Frequent Urination in Elderly Men and Women
It is not uncommon to pass urine more frequently in the senior years. This is partly due to age-related changes in the bladder muscle. The bladder may not be completely emptied with urination in these cases and a person urinates more often than usual. However, there are other ways in which bladder function may be affected with age. Sometimes frequent urination is a sign of some underlying disease and therefore needs to be investigated and treated accordingly. Some of these causes of frequent urination can be serious and early diagnosis can play a significant role in treating the condition.
Normal Bladder Habit
A person normally passes out about 2 to 4 pints (about 1 to 2 liters) of urine in a day.

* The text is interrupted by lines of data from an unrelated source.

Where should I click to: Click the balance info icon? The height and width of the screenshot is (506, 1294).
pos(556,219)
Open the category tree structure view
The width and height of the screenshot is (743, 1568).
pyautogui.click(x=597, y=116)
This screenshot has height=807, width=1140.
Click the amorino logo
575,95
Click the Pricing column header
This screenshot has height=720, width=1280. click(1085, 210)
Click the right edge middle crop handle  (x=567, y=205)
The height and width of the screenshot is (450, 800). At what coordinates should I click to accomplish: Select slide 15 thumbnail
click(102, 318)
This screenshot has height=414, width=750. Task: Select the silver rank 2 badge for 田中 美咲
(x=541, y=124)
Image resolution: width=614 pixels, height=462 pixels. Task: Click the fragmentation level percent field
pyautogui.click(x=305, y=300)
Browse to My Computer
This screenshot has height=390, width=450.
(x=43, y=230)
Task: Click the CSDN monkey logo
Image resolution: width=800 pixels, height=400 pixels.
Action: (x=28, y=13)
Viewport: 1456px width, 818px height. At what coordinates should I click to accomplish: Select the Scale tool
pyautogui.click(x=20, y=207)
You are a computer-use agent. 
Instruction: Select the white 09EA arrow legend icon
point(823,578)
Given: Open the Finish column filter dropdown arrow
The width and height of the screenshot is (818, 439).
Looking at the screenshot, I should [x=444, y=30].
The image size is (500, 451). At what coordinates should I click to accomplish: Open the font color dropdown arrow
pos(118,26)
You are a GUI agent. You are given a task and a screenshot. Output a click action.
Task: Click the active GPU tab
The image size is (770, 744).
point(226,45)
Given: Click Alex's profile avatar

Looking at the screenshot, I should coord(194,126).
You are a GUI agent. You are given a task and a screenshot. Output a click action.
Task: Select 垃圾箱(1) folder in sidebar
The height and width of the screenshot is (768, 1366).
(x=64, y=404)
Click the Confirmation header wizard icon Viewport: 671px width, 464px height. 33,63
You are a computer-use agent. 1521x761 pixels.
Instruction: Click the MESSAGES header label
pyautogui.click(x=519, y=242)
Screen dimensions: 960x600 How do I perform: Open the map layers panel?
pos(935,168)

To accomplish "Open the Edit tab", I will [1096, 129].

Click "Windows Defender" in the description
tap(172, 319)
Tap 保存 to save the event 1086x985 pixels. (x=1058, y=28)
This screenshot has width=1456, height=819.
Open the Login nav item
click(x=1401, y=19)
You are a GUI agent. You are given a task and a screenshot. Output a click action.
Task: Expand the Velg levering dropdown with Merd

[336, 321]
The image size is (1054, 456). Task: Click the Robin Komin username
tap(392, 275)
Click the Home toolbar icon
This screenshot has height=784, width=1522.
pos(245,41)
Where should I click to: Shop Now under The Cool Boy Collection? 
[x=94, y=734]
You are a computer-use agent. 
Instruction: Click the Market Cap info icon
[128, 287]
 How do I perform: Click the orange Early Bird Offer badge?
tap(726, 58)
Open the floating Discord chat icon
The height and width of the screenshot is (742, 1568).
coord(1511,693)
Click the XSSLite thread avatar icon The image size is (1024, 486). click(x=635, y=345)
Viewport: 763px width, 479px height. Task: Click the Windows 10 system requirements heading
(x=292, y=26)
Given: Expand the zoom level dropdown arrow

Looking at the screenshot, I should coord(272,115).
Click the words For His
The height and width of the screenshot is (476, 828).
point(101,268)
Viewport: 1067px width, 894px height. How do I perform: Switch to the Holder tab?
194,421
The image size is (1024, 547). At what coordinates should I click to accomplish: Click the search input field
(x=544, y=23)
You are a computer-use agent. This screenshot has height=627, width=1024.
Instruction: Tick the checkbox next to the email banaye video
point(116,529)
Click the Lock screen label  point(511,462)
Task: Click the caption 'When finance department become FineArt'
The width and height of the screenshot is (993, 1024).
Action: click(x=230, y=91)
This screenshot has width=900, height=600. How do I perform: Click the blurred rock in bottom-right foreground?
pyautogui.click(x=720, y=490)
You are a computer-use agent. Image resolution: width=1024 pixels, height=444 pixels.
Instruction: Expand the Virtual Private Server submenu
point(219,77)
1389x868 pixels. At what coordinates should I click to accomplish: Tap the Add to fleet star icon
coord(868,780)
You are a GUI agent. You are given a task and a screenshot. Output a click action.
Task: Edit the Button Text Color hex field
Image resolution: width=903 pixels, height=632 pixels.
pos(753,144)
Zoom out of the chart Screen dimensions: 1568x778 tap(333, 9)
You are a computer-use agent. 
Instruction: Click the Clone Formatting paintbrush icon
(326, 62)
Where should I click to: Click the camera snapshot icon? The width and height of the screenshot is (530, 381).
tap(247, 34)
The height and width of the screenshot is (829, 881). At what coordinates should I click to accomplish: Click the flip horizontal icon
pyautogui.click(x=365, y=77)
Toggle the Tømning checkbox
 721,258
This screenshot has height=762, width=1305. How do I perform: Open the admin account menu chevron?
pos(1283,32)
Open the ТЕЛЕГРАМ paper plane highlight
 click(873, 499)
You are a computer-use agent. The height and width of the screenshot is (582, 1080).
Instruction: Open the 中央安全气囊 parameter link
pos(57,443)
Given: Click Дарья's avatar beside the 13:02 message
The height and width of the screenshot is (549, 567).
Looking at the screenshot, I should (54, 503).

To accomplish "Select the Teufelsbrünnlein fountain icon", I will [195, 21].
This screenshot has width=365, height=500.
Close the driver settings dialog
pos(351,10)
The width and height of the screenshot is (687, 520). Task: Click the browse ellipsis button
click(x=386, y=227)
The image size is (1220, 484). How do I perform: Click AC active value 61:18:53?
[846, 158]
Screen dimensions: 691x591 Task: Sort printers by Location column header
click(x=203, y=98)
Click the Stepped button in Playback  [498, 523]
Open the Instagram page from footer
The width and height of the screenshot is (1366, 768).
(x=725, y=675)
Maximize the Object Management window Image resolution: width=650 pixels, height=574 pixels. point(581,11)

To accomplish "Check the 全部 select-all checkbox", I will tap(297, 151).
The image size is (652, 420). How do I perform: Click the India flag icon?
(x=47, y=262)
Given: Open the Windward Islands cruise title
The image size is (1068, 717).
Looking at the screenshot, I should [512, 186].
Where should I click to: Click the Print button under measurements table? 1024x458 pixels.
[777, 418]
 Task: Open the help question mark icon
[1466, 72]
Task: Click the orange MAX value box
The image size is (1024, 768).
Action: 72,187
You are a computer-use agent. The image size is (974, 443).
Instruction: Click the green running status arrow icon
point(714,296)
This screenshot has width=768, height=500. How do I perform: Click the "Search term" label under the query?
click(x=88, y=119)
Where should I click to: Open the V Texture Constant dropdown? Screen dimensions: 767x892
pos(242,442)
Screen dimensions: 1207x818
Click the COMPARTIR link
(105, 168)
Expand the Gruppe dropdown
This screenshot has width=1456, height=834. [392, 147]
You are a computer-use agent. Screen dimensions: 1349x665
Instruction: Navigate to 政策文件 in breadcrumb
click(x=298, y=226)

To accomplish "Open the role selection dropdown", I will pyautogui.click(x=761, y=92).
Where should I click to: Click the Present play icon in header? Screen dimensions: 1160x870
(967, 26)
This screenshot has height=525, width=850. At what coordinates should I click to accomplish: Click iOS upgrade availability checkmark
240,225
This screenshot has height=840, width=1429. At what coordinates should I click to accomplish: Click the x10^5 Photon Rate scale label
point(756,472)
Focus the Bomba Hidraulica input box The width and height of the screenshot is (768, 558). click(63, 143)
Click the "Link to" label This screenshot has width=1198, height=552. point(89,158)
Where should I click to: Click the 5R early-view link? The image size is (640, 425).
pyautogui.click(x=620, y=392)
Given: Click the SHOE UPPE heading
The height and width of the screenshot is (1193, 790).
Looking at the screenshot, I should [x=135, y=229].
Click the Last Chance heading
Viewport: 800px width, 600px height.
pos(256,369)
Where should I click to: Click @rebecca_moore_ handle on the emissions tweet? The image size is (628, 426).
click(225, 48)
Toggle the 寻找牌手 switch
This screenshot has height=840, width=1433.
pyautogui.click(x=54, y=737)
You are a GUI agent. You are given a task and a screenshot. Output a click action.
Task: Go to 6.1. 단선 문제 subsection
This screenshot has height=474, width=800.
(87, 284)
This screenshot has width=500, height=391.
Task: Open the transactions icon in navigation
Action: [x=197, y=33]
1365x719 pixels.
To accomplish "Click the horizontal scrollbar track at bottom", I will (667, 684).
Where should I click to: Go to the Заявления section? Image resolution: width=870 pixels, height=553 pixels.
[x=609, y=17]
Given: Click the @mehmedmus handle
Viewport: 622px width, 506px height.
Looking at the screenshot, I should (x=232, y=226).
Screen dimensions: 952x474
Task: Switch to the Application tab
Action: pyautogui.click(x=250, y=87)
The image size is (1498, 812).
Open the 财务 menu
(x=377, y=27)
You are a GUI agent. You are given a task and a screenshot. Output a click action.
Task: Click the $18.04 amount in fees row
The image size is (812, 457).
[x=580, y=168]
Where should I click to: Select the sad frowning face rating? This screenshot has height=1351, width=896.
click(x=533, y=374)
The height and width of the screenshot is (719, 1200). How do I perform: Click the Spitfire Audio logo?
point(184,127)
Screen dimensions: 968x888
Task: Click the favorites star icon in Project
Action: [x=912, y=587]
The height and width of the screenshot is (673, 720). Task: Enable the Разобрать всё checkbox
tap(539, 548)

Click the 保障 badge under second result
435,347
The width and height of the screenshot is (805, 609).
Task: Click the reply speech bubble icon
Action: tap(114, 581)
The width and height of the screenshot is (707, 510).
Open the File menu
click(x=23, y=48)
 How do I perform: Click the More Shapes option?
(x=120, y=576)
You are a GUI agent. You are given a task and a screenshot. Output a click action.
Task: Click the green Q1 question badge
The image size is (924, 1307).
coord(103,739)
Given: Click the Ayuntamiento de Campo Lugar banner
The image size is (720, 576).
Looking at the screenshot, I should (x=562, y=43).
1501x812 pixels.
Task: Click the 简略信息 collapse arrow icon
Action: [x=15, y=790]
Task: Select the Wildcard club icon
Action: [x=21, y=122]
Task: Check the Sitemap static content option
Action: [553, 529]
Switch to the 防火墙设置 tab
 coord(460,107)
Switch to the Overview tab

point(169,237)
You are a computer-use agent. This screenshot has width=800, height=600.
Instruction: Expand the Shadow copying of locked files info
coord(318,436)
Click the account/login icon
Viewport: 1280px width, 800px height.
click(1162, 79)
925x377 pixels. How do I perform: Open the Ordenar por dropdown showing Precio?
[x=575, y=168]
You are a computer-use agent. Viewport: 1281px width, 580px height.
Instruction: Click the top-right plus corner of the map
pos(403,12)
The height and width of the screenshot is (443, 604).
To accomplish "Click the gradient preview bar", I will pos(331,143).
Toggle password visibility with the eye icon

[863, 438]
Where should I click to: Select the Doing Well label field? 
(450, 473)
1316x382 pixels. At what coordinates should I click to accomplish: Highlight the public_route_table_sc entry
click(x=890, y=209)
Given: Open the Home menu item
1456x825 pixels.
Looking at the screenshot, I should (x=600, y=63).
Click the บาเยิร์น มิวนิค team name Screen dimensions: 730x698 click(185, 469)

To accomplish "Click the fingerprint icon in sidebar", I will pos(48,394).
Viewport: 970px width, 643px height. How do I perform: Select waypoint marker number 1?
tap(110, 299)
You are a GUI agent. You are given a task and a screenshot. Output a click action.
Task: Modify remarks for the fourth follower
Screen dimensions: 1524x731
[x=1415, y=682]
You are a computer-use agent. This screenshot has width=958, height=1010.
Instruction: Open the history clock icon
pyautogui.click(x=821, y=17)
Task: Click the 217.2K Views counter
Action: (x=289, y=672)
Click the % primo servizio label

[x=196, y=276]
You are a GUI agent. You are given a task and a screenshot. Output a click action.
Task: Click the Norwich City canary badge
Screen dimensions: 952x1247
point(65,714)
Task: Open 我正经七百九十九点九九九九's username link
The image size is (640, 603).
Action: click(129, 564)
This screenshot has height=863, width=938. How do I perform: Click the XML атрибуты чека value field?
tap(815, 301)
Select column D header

The number of times that most people urinate varies and is largely dependent on individual bladder habit. This can range from 3 to 7 times a day in most people. Sometimes urination is more frequent than normal for a person. Although it cannot be clearly defined by the number of times a person urinates, it is marked by passing a higher than normal volume of urine. This is usually around 6 pints (3 liters) or more of urine within a 24 hour period. It is also marked by waking at night to urinate (nocturia) and at times having an incomplete feeling or desire to urinate after having passed urine (vesical tenesmus).
Causes of Urinary Frequency
The bladder fills with small amounts of urine throughout the day. As it fills, the muscular bladder wall stretches. Once the stretching signals become intense when the bladder nears full capacity, there is the urge to urinate. The three most common causes of frequent urination includes :
- Drinking large quantities of water bit by bit throughout the day.
- Cold weather.
- Consuming substances that have a diuretic (water loss) action such as alcohol and coffee.
These causes are not considered to be pathological meaning that urinary frequency is not due to any disease. Some diseases and other factors that may give rise to frequent urination particularly in the elderly includes :
- Medication like diuretics used for water retention and high blood pressure. Other drugs like lithium and radiation exposure for cancer treatment may also be responsible for frequent urination.
- Urinary tract infections which are mainly due to bacteria from the feces invading the urethra and bladder. These infections are more common in women earlier in life but in the senior years it affects men and women equally.
- Diabetes mellitus particularly when it is poorly controlled. Frequent urination is one of the cardinal symptoms of diabetes along with increased thirst.
- Diabetes insipidus where low levels of the hormone ADH (antidiuretic hormone) or commonly known as vasopressin can therefore not prevent the kidneys from expelling large amounts of water.
- Prostate problems in men which may increase the pressure on the bladder or hamper the outflow of urine therefore requiring several episodes of urination to properly empty the bladder.
- Chronic kidney disease where the kidney’s ability to process urine, part of which involves reabsorbing back water into the body, is compromised.
- Urinary stones which are almost always kidneys stones that block the urinary tract at some point and hamper urine outflow either from the kidney to the bladder or from the bladder to the exterior.
- Overactive bladder syndrome is the sudden and uncontrollable contraction of the bladder wall even when the bladder is not full. Sometimes urine may leak even before a person can get to the toilet (incontinence).
- Neurogenic bladder is where problems with the nerves in the bladder causes a person to urinate frequently in small amounts and at time urinate involuntary (incontinence).
- Cystocele in women where the bladder protrudes into the vagina. It is also known as a prolapsed bladder. Vaginal childbirth is one of the main risk factors and by the time menopause is reached, the loss of supportive tissue leads to a prolapsed.
- Vaginal atrophy in women is where the vaginal wall becomes thin and inflamed. It arises in menopause due to the declining female hormone levels. Injury may arise with intercourse and inflammation then persists. Although it is primarily a condition of the vagina, it also affects the bladder due to its close proximity.